* **WHAT TO WORK ON**:
How many lines of these entries hold the string "Accept"? Reply with the number alone.

* **DATA TO USE**:
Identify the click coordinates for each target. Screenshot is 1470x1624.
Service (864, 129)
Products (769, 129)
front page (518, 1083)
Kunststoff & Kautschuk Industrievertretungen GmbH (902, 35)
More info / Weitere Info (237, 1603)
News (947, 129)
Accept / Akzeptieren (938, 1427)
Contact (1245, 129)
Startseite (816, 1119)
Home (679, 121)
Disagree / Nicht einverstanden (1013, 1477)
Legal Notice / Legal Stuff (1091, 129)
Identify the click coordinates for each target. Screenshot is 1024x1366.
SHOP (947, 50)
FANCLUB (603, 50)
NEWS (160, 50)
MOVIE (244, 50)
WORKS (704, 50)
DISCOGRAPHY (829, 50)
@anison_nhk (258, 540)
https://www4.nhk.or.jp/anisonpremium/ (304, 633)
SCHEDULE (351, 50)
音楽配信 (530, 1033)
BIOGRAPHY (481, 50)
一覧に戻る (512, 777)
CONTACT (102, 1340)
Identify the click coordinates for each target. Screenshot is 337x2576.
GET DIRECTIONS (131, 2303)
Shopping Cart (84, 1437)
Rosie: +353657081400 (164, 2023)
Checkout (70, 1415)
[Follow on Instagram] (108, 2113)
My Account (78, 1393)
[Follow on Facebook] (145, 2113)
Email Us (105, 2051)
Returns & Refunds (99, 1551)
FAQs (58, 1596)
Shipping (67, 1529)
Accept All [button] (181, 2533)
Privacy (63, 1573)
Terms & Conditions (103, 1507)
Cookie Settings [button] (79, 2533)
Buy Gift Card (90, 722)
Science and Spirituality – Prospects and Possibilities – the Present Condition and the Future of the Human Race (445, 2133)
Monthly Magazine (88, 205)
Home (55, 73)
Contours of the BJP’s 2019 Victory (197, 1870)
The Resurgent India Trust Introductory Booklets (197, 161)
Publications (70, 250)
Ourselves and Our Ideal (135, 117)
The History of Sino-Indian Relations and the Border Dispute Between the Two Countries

* **EXPECTED ANSWER**:
2